The main function used for summarising a model fit is ppl_summarise_occu(). This is a ppl_ function, and therefore it doesn’t do much processing itself (see BIRDIE: basics if this is confusing), but it does call the right functions to do the work.

This step is relatively simple. Here we need to conduct two tasks: predict occurrence and detection probabilities for all pentads in South Africa from a fitted model and summarise these predictions.

Predicting from a model fit

predictSpOccu() is used for predicting from a model fit and it is basically a wrapper around spOccupancy::predict.PGOcc(). However, it has a few data preparation steps to make sure the data we pass on to the predict function has the same variables and on the same scale as the data we used for fitting the model. Model are fitted using only those pentads that were visited in any given year, but we want to predict for all pentads in South Africa. To maintain the same scale, we make use of the covariate scale information that we stored in the model fit object (see BIRDIE DST: model fitting vignette).

The output of predictSpOccu() is a list with two elements containing posterior predictive samples for \(\psi\) (psi, probability of occurrence) and \(p\) (probability of detection) for each pentad.

Summarising predictions

In this step, we use the function summariseSpOccu() to extract the 0.025, 0.5 and 0.975 quantiles of the predictive samples for \(\psi\) and \(p\) obtained from predictSpOccu(). We will store these quantiles to display on the BIRDIE website rather than all of the posterior predictive samples.

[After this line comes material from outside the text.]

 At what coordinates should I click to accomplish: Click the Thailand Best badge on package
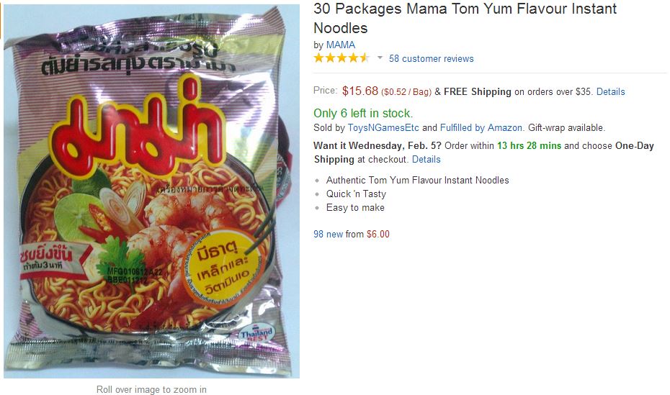pyautogui.click(x=256, y=333)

We also compute the realized occupancy from the posterior predictive samples and the data. The realized occupancy is the probability of occurrence conditional on the observed data, such that

\[P[occu | obs = 1] = 1\] \[P[occu | obs = 0] = \frac{\psi q}{(1 - \psi + \psi q)}\] where \(obs = 1\) when the species was detected at a site on any visit, and \(obs = 0\) when the species was not detected at a site on any visit, \(\psi\) is the probability of occurrence estimated by our model and \(q = \prod_{i=1}^N (1 - p_i)\), with \(p_i\) being the probability of detection on visit \(i\) and \(N\) the total number of visits to a given site.

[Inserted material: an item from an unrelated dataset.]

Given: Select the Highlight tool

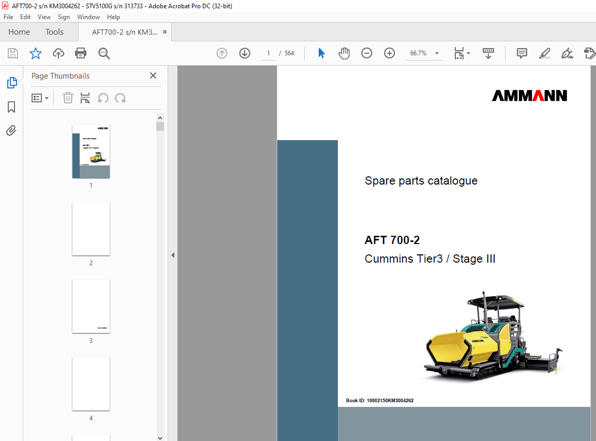Looking at the screenshot, I should (x=544, y=53).
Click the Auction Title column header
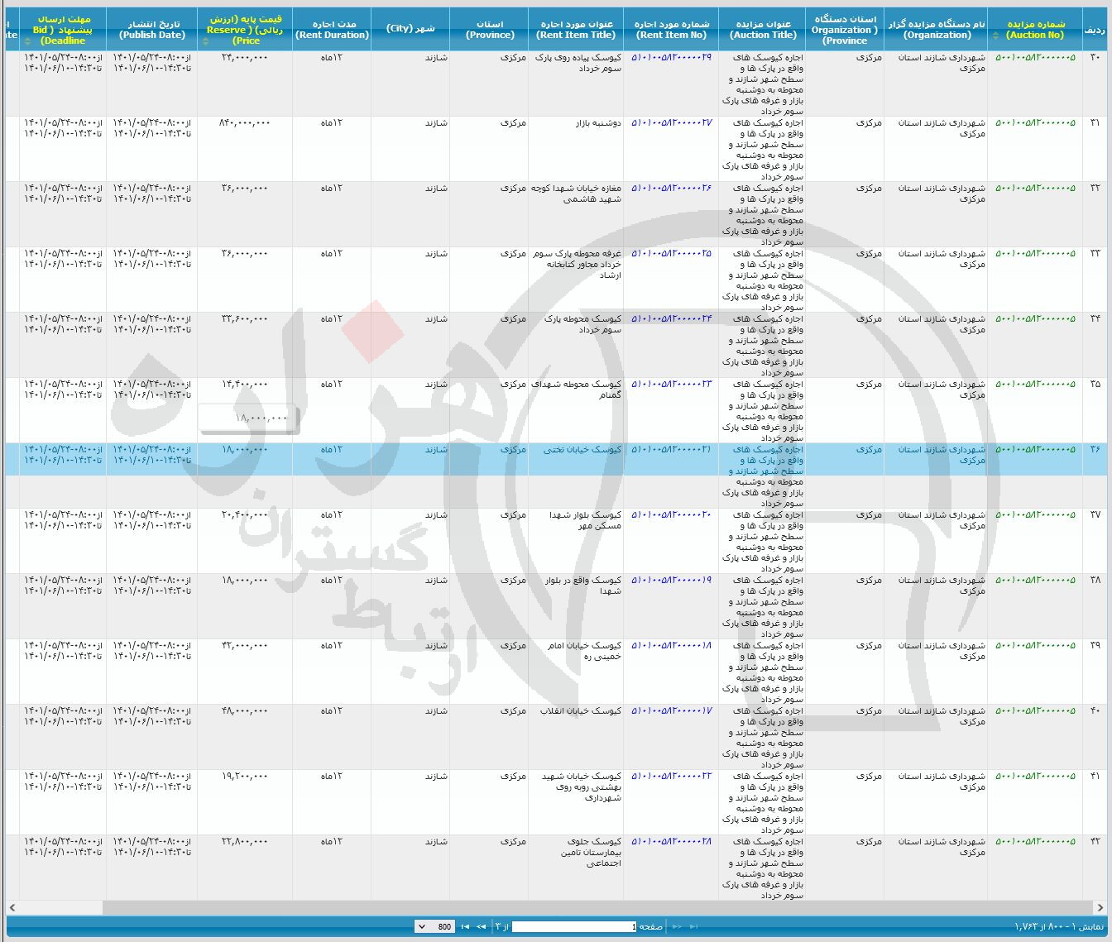The image size is (1112, 942). click(x=762, y=30)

All these summaries are stored in a file called analysis/output/occu_pred_spOccupancy_YYYY_sp_code.csv, where YYYY is the year of the data we are fitting a model to and sp_code is the species code. These files will be exported to the database for storage and display on the BIRDIE website.

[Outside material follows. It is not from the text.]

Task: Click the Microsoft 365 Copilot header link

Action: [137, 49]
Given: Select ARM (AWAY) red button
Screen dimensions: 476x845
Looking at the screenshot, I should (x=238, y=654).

If no model could be fitted because of lack of enough data, then, we use the raw data to create the prediction file mentioned above The file still has the exact same structure, but now \(\psi\) and \(p\) will be NA for all pentads (because they could not be calculated). Raw data will be treated as realized occupancy and no confidence limits will be estimated. The function that performs these tasks is createPredFromAbap().